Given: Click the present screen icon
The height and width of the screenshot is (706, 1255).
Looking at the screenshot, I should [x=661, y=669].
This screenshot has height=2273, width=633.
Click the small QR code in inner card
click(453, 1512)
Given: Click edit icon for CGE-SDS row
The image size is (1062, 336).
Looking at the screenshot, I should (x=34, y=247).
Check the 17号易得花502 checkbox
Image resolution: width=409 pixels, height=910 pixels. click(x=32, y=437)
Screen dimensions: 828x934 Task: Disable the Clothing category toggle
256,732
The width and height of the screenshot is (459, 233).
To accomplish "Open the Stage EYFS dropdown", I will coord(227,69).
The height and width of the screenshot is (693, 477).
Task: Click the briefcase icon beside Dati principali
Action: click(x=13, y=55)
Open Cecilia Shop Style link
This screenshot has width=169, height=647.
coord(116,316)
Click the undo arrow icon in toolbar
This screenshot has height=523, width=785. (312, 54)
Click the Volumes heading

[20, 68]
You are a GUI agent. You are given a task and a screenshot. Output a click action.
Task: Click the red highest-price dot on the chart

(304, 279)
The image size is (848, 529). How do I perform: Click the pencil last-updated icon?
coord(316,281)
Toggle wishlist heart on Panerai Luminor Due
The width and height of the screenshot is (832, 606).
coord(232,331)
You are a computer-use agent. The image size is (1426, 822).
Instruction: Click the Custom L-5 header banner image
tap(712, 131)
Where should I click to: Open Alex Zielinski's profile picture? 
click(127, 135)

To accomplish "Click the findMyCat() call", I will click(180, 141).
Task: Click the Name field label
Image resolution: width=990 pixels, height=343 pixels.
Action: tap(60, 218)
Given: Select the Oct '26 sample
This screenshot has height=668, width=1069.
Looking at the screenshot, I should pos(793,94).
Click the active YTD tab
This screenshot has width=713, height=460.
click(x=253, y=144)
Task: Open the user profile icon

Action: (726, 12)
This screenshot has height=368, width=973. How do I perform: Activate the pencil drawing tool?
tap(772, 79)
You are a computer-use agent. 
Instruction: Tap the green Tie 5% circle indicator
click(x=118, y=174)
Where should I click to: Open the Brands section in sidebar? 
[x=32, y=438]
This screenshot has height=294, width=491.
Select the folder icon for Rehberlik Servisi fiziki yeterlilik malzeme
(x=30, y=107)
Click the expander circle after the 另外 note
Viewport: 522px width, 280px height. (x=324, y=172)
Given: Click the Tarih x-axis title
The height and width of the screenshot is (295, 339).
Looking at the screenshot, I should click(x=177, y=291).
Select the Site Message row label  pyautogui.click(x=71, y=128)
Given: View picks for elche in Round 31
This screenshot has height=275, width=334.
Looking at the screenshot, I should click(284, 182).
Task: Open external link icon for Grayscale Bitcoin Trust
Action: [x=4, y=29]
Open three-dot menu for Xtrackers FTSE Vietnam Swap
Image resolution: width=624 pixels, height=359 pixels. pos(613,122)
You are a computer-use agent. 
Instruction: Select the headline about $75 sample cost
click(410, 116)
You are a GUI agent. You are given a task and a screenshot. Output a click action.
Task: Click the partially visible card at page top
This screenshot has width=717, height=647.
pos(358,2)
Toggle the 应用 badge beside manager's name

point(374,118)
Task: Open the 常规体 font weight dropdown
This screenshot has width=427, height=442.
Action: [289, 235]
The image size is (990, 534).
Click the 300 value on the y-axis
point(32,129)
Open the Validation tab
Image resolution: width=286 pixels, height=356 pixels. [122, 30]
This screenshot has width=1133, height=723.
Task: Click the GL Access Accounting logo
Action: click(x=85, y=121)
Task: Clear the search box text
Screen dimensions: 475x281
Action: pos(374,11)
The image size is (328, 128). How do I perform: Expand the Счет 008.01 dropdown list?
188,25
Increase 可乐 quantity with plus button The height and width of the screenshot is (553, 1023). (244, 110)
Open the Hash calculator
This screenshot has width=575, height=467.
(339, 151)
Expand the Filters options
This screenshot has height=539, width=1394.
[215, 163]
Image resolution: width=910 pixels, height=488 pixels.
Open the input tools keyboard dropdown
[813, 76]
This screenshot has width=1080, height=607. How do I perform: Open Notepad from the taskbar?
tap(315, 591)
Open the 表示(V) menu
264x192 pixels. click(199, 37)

────────────────────────────────────────

DIRECTIONS FOR THIS TASK. Each of the records is to be written out again without alteration.

OUTPUT FOR THIS EXERCISE.
Given: Click the present screen icon
The height and width of the screenshot is (706, 1255).
Looking at the screenshot, I should [x=661, y=669].
This screenshot has height=2273, width=633.
Click the small QR code in inner card
click(453, 1512)
Given: Click edit icon for CGE-SDS row
The image size is (1062, 336).
Looking at the screenshot, I should (x=34, y=247).
Check the 17号易得花502 checkbox
Image resolution: width=409 pixels, height=910 pixels. click(x=32, y=437)
Screen dimensions: 828x934 Task: Disable the Clothing category toggle
256,732
The width and height of the screenshot is (459, 233).
To accomplish "Open the Stage EYFS dropdown", I will coord(227,69).
The height and width of the screenshot is (693, 477).
Task: Click the briefcase icon beside Dati principali
Action: click(x=13, y=55)
Open Cecilia Shop Style link
This screenshot has width=169, height=647.
coord(116,316)
Click the undo arrow icon in toolbar
This screenshot has height=523, width=785. (312, 54)
Click the Volumes heading

[20, 68]
You are a GUI agent. You are given a task and a screenshot. Output a click action.
Task: Click the red highest-price dot on the chart

(304, 279)
The image size is (848, 529). How do I perform: Click the pencil last-updated icon?
coord(316,281)
Toggle wishlist heart on Panerai Luminor Due
The width and height of the screenshot is (832, 606).
coord(232,331)
You are a computer-use agent. The image size is (1426, 822).
Instruction: Click the Custom L-5 header banner image
tap(712, 131)
Where should I click to: Open Alex Zielinski's profile picture? 
click(127, 135)

To accomplish "Click the findMyCat() call", I will click(180, 141).
Task: Click the Name field label
Image resolution: width=990 pixels, height=343 pixels.
Action: tap(60, 218)
Given: Select the Oct '26 sample
This screenshot has height=668, width=1069.
Looking at the screenshot, I should pos(793,94).
Click the active YTD tab
This screenshot has width=713, height=460.
click(x=253, y=144)
Task: Open the user profile icon

Action: (726, 12)
This screenshot has height=368, width=973. How do I perform: Activate the pencil drawing tool?
tap(772, 79)
You are a computer-use agent. 
Instruction: Tap the green Tie 5% circle indicator
click(x=118, y=174)
Where should I click to: Open the Brands section in sidebar? 
[x=32, y=438]
This screenshot has height=294, width=491.
Select the folder icon for Rehberlik Servisi fiziki yeterlilik malzeme
(x=30, y=107)
Click the expander circle after the 另外 note
Viewport: 522px width, 280px height. (x=324, y=172)
Given: Click the Tarih x-axis title
The height and width of the screenshot is (295, 339).
Looking at the screenshot, I should click(x=177, y=291).
Select the Site Message row label  pyautogui.click(x=71, y=128)
Given: View picks for elche in Round 31
This screenshot has height=275, width=334.
Looking at the screenshot, I should click(284, 182).
Task: Open external link icon for Grayscale Bitcoin Trust
Action: [x=4, y=29]
Open three-dot menu for Xtrackers FTSE Vietnam Swap
Image resolution: width=624 pixels, height=359 pixels. pos(613,122)
You are a computer-use agent. 
Instruction: Select the headline about $75 sample cost
click(410, 116)
You are a GUI agent. You are given a task and a screenshot. Output a click action.
Task: Click the partially visible card at page top
This screenshot has width=717, height=647.
pos(358,2)
Toggle the 应用 badge beside manager's name

point(374,118)
Task: Open the 常规体 font weight dropdown
This screenshot has width=427, height=442.
Action: [289, 235]
The image size is (990, 534).
Click the 300 value on the y-axis
point(32,129)
Open the Validation tab
Image resolution: width=286 pixels, height=356 pixels. [122, 30]
This screenshot has width=1133, height=723.
Task: Click the GL Access Accounting logo
Action: click(x=85, y=121)
Task: Clear the search box text
Screen dimensions: 475x281
Action: pos(374,11)
The image size is (328, 128). How do I perform: Expand the Счет 008.01 dropdown list?
188,25
Increase 可乐 quantity with plus button The height and width of the screenshot is (553, 1023). (244, 110)
Open the Hash calculator
This screenshot has width=575, height=467.
(339, 151)
Expand the Filters options
This screenshot has height=539, width=1394.
[215, 163]
Image resolution: width=910 pixels, height=488 pixels.
Open the input tools keyboard dropdown
[813, 76]
This screenshot has width=1080, height=607. How do I perform: Open Notepad from the taskbar?
tap(315, 591)
Open the 表示(V) menu
264x192 pixels. click(199, 37)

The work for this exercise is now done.